Rund y Kinnis esperaron minutos que se convirtieron después en media hora, pero el hombre no apareció. No oyeron el menor ruido, ni pudieron abrir de nuevo el cubículo, pese a que golpearon repetidas veces las planchas.

Vino una cuadrilla con herramientas cortantes y abrieron un boquete en la pared, pero solo encontraron la acostumbrada cámara de aire entre las paredes de la estación. Ni siquiera los escáneres captaron algo inusual en la zona.

Mientras la desesperación de los técnicos aumentaba, Haloa Rund contemplaba la lejanía, con la mente perdida en una proyección casi mentat. Basándose en una variación de las ecuaciones Holtzmann, supuso que el campo de invisibilidad había creado un pliegue espacial alrededor del cubículo secreto.

Cuando la abertura volvió a destellar y se abrió, el técnico se derrumbó a través de ella, con la cara pálida y la mirada perdida, las uñas rotas y ensangrentadas, como si hubiera intentado salir a fuerza de arañar las paredes.
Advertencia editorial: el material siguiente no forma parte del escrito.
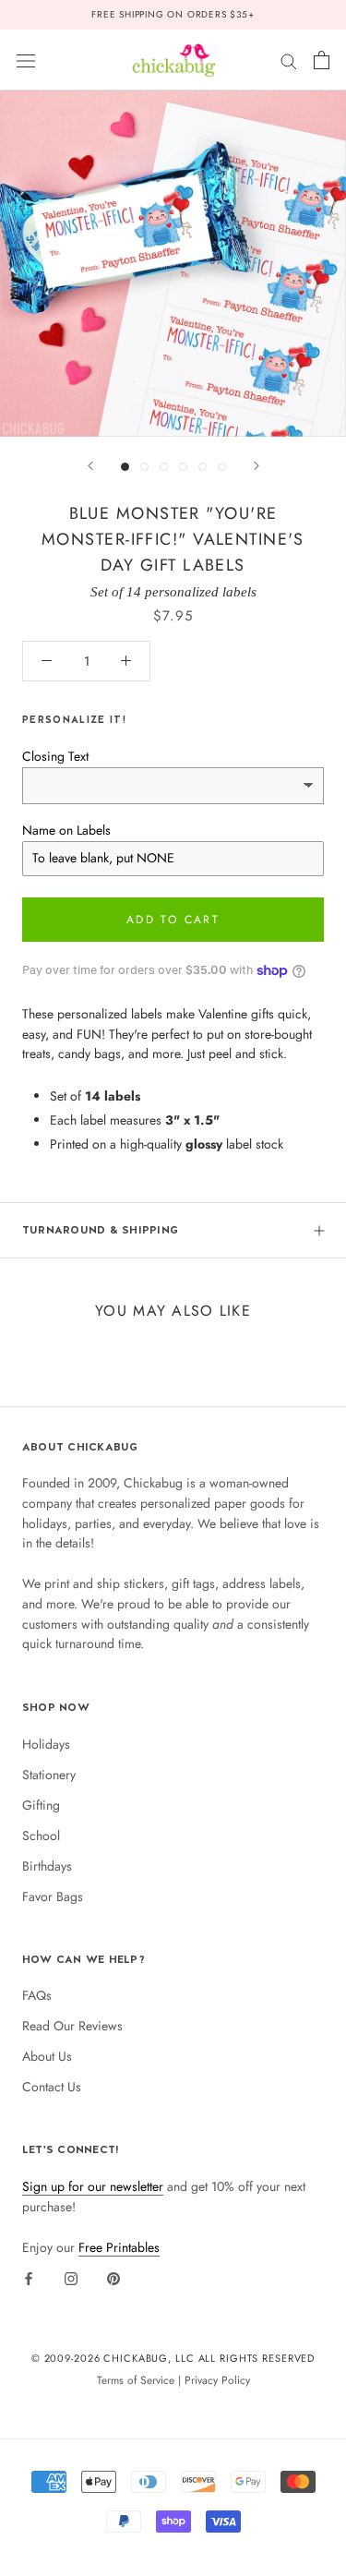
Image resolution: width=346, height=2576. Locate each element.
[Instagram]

Dos hombres se precipitaron a ayudarle, pero el técnico estaba muerto, al parecer asfixiado o congelado a raíz de su extraño viaje. ¿Adónde le había transportado el «destello»?

Nadie se movió, temeroso de recuperar los datos almacenados en el cubículo todavía abierto, hasta que Rund avanzó como en trance. Kinnis emitió débiles protestas, ansioso por obtener la información.

Rund, a sabiendas de que la barrera podría cerrarse de un momento a otro, lanzó pantallas de proyectos, carretes de hilo shiga, hojas de cristal riduliano, que los técnicos corrían a recuperar. Como si su mente estuviera sintonizada con el extraño generador de campo, Rund regresó a la seguridad del laboratorio tan solo segundos antes de que la pared se cerrara de nuevo, tan sólida como antes.

Talis Balt contempló las notas.

—Será necesaria una completa investigación para descubrir los secretos de estas anotaciones.

Olvidado ya el técnico muerto, la expresión del director Kinnis parecía indicar que estaba intentando decidir cómo iba a ponerse las medallas del descubrimiento.

—Convenceré al primer ministro Calimar de que necesitamos abundantes fondos. Muy abundantes. Rund, habla con el conde Ilban. Juntos, deberían ser capaces de encontrar una manera de obtener una gran cantidad de dinero.